CoastCoastal areas are particularly vulnerable to the effects of climate change. Sea-level rise and heavy storms can result in erosion and flooding of these sensitive areas as well as loss of natural habitat.

During the 20th century, global sea level rose by roughly 7 inches. Global temperatures are expected to continue to climb, resulting in:

  • sea levels continuing to rise,
  • Storm surges being amplified, and
  • heavy storms occurring with greater frequency and intensity.
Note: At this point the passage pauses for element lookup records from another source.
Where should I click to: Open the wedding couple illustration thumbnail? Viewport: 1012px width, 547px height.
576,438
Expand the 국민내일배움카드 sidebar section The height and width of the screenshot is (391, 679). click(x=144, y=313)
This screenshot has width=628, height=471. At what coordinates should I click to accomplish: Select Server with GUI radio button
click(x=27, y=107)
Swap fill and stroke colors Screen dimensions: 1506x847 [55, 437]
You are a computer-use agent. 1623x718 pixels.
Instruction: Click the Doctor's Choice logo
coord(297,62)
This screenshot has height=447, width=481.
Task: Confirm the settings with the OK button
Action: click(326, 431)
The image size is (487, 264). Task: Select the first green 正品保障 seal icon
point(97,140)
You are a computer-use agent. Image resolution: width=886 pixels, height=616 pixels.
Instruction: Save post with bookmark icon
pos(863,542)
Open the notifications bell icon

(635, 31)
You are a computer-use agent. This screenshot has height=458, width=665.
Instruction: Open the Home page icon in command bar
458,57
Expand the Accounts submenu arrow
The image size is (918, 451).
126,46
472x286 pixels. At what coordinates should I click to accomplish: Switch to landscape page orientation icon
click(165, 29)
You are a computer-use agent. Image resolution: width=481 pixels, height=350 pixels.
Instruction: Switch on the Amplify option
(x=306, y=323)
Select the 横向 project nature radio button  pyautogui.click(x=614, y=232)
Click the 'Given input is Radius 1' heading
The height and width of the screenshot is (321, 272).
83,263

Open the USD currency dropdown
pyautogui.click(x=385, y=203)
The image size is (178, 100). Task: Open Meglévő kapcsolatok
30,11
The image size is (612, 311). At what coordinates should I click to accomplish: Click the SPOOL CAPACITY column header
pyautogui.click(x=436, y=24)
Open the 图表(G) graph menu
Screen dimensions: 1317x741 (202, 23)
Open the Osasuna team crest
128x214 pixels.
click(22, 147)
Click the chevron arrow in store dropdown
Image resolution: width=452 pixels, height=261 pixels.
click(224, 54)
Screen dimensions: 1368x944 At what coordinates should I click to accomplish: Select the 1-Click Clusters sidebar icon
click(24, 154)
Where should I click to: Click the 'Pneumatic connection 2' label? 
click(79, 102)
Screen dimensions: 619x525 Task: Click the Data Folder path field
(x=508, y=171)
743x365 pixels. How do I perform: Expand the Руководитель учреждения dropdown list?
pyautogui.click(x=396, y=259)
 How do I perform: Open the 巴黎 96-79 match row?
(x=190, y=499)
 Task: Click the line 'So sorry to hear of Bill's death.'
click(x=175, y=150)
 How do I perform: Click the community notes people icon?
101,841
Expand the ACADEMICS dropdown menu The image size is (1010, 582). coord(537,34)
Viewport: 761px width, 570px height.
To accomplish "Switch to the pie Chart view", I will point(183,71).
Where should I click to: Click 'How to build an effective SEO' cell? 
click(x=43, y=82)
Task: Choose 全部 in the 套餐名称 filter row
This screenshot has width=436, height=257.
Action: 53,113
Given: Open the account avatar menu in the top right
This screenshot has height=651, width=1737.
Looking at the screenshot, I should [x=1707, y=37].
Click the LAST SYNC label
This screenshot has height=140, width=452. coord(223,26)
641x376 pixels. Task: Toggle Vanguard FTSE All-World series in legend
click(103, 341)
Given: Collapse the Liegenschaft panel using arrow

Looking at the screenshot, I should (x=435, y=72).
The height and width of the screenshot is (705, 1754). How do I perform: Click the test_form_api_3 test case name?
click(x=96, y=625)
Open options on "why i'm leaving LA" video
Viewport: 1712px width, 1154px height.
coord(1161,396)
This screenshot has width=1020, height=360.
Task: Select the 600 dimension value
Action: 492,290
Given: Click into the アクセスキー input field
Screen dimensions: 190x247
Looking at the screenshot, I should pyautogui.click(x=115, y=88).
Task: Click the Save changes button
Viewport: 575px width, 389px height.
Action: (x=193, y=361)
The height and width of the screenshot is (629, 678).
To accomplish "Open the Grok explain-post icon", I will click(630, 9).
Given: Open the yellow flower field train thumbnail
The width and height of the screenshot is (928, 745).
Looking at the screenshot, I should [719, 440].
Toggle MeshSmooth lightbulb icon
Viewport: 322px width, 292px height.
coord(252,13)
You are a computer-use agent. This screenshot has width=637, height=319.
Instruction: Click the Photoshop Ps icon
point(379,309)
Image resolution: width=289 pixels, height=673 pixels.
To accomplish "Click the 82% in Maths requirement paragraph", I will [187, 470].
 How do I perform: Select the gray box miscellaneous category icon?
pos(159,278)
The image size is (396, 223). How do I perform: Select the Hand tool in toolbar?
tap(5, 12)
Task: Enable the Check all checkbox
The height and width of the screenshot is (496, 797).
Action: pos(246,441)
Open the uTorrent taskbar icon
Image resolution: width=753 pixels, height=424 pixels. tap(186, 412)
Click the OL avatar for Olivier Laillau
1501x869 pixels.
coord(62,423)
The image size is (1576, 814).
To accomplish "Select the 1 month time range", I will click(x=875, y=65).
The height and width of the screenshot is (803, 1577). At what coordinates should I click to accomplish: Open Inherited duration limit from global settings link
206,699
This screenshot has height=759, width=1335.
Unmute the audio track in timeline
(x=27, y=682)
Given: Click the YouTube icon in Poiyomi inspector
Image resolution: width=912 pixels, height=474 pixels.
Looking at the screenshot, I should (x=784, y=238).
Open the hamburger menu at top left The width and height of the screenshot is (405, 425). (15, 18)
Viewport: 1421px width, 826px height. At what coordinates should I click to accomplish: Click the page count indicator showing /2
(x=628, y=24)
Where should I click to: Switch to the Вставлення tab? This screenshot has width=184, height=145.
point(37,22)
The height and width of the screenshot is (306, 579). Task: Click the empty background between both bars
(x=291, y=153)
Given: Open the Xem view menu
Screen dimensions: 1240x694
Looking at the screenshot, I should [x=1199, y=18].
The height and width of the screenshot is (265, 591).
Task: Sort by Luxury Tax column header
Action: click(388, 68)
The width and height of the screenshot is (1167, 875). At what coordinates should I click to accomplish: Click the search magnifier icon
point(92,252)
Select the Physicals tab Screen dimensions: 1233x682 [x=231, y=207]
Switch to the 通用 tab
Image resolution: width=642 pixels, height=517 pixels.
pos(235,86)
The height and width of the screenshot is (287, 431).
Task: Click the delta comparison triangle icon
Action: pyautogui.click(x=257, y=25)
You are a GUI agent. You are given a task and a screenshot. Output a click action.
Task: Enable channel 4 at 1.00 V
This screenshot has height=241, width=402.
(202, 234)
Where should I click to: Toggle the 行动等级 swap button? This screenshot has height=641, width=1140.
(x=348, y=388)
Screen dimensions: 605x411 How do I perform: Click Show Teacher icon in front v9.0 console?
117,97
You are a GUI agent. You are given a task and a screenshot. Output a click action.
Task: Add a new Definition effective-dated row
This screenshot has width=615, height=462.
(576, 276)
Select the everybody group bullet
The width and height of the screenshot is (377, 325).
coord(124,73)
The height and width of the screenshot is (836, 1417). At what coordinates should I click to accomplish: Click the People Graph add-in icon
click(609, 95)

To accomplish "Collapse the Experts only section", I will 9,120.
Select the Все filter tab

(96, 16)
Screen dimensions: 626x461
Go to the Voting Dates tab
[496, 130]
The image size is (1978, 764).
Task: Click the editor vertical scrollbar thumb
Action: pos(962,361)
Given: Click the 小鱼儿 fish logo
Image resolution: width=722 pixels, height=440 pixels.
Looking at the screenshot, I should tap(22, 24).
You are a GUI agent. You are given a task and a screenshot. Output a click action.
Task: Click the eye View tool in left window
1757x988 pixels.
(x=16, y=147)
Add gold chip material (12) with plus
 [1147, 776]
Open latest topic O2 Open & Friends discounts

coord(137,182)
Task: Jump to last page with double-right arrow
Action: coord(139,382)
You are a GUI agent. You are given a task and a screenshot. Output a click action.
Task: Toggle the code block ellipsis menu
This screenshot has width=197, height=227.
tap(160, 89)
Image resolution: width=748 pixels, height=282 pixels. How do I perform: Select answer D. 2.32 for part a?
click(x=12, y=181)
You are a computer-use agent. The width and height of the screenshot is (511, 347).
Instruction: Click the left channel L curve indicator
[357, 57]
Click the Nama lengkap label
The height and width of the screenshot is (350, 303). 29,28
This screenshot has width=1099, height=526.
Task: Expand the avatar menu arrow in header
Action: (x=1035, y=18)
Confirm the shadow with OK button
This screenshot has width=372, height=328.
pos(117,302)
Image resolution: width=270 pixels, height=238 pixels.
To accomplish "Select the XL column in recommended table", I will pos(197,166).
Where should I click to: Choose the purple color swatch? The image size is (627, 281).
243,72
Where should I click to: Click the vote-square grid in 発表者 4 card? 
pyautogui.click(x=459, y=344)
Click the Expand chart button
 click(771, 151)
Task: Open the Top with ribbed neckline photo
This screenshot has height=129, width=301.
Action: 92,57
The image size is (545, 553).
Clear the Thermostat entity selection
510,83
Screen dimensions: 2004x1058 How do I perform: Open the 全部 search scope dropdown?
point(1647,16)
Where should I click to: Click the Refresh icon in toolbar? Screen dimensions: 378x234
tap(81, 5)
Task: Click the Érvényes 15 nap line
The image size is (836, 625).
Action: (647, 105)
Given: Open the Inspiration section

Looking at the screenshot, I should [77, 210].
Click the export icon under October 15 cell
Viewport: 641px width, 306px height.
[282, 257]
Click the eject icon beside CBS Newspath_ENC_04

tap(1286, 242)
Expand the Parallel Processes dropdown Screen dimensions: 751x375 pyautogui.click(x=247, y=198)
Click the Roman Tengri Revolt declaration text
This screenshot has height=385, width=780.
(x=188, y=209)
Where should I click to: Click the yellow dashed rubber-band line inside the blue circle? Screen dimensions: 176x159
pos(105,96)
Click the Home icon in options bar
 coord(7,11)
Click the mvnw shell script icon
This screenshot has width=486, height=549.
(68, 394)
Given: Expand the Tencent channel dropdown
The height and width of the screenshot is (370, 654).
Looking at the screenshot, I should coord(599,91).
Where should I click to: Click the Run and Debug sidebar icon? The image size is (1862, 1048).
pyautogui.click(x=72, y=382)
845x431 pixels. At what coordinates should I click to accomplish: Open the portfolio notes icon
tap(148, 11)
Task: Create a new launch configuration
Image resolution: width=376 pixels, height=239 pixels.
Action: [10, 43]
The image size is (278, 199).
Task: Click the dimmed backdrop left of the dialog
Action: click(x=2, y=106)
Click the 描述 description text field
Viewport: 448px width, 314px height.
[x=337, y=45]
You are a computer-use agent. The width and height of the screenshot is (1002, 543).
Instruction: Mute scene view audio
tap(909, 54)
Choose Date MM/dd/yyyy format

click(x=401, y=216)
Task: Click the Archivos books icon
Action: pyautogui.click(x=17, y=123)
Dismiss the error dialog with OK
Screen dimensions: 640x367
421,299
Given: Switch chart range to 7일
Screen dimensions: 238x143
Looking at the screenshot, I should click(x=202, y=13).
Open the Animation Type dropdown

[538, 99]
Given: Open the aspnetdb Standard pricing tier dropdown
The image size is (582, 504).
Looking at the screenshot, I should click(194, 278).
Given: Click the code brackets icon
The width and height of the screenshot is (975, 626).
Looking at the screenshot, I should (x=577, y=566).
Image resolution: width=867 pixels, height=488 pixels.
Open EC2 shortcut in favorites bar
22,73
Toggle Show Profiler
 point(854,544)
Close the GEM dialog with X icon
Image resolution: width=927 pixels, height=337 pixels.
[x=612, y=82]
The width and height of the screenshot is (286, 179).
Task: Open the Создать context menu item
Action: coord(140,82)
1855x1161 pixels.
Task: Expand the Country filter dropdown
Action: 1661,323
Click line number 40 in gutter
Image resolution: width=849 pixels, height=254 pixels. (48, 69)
These changes are expected to continue to erode the shoreline and damage property and infrastructure, potentially resulting in population displacement. This animation from the National Oceanic and Atmospheric Administration (NOAA) shows how storms impact coasts and how green infrastructure can help.

A green infrastructure approach to coastal improvement—a "living shoreline"—can be created using plants, reefs, sand, and natural barriers to reduce erosion and flooding. It also can lessen the associated impacts on human health and property. Restoring affected wetlands can reduce wave heights and property damage. In contrast to hard structures such as bulkheads and sea walls, vegetative shorelines provide multiple ecosystem benefits, including improved water quality, aquatic habitat, and carbon sequestration.

On this page:

This page contains technical information and references for state and local government officials working in the field of stormwater management.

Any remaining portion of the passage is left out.